### Written task
Starting at the line that has "Viewport: 938px width, 1124px" and continuing through the end of the records, rewrite those lines with "Run Report" changed to "Generate Report" and everything else left as it is. Leave the pictures out.

### Given data

— START —

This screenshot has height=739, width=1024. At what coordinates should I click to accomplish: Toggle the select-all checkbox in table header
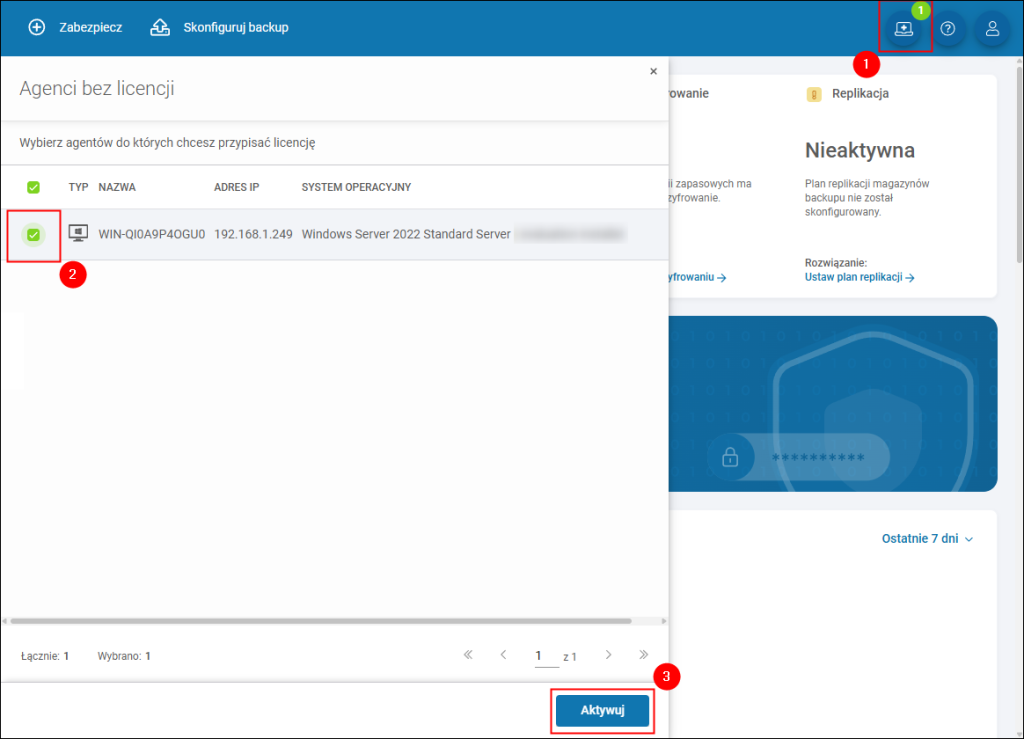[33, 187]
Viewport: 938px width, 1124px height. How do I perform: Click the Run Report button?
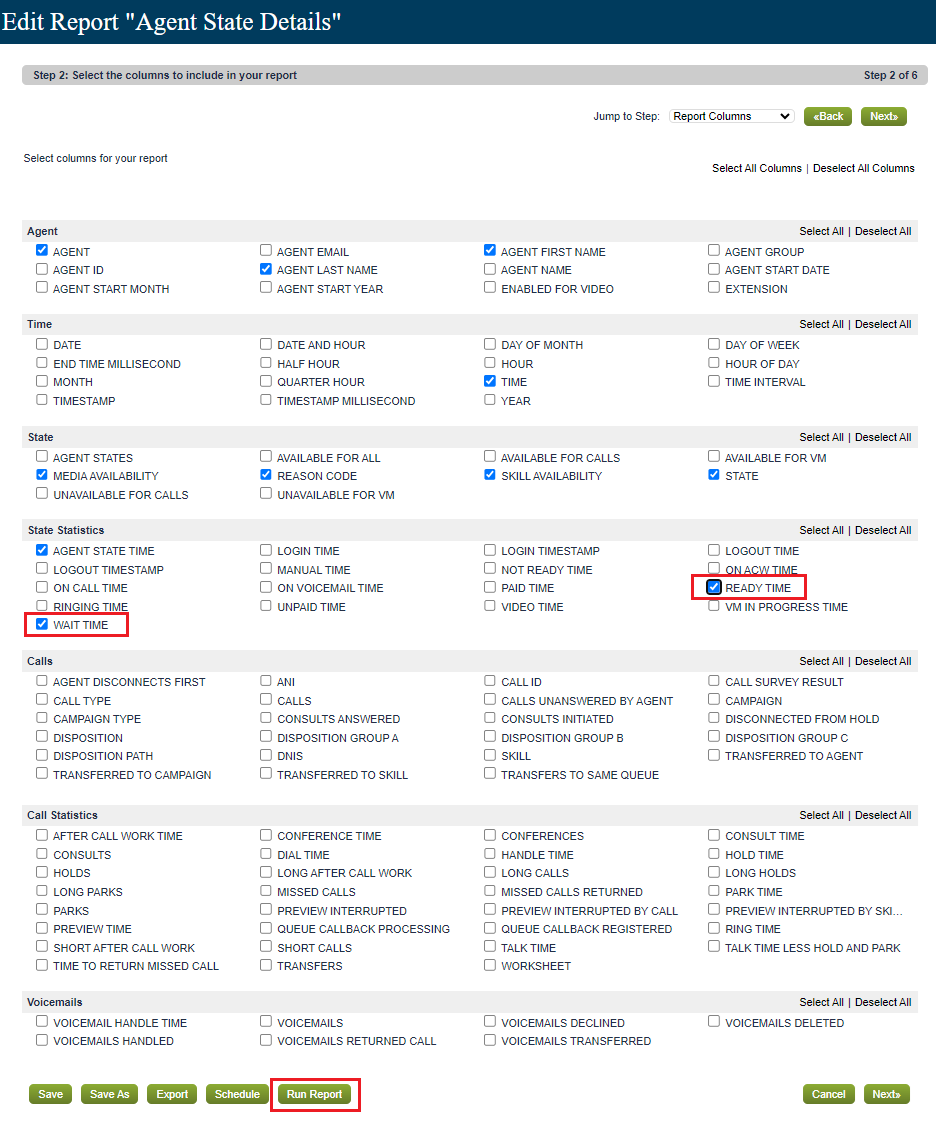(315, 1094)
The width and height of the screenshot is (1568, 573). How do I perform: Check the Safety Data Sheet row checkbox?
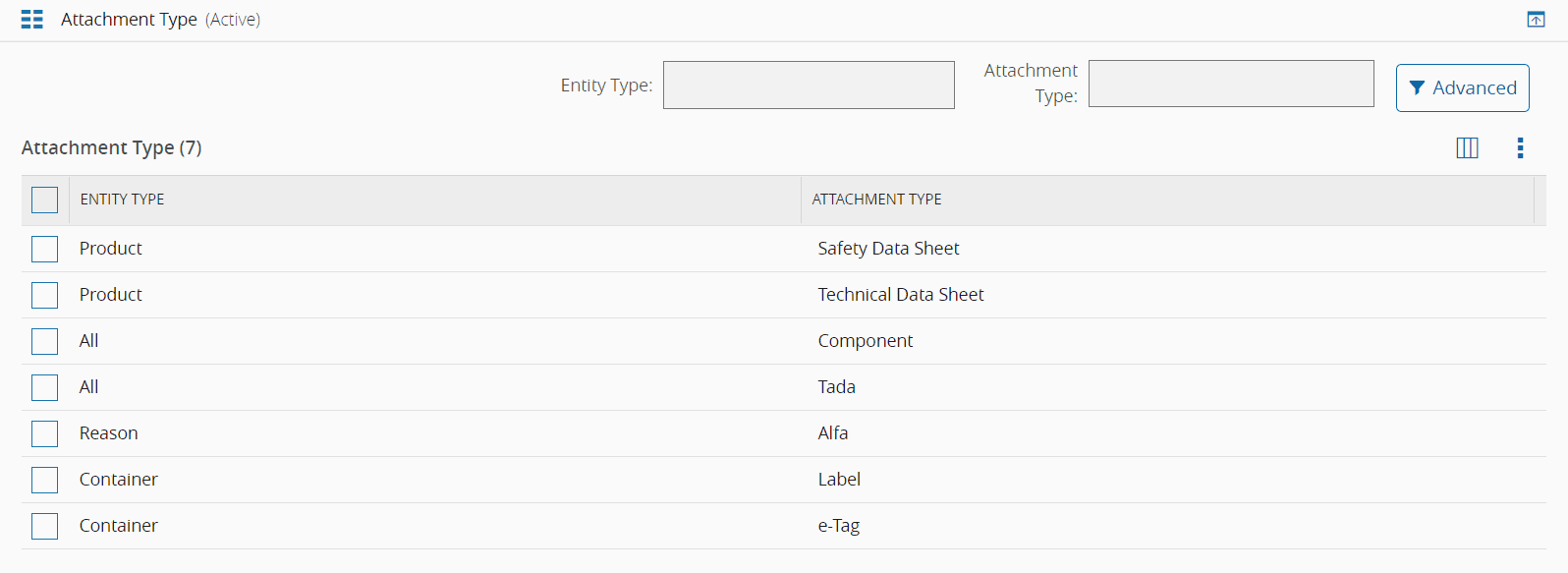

— END —

### The reply
Viewport: 938px width, 1124px height. How do I perform: Click the Generate Report button?
(315, 1094)
The width and height of the screenshot is (1568, 573). How do I perform: Check the Safety Data Sheet row checkbox?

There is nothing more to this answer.